Remember Dover, Kansas, or both?

That is what I thought till I started talking to ID people at the center of this episode. The issue is that the Discovery Institute, from the beginning, opposed Dover. There is some good evidence for this too. It seems that the school board and the lawyers involved had gone rouge, and had put forward this as a test case even though it was a horrible test case for ID. The lawyer was dreaming of a Scopes redo, but Discovery was running for the hills. Behe was the only one that agreed to do expert testimony, and he did so against the advice of Discovery. So Dover was a mess from the beginning, not the intended plan of Discovery.

However, alongside Dover, concurrently, there was the Kansas Board of Education Hearings. This is the circus that Discovery wanted, and often still put forward as a positive example of their work. Within science, we generally collapse Dover and Kansas into the same event, but they were understood as separate events by Discovery. Dover was the wrong way to do it. Kansas was the right way. They seem to have been making this point through the whole period too.

That is why they often say it is unfair to be linked to Dover.

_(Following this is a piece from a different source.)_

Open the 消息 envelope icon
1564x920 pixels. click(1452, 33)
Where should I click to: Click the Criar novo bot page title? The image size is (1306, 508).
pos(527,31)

In their view, Discovery did not want the disaster than happened for them: ID being ruled to be creationism. They saw it coming but could not get control of the situation. The Kansas Hearings were a public circus too, even more of one in many ways, but did not carry that same risk. Also they controlled the exchange, not the court system.

In my view Kansas is just as bad spectacle as Dover. There is no reason to dispute what seems to be part of the public record. Discovery opposed Dover, but stage crafted Kansas. Sociologically they were linked, but they were still separate events. If you do things like Kansas, you should expect things like to Dover to take place too.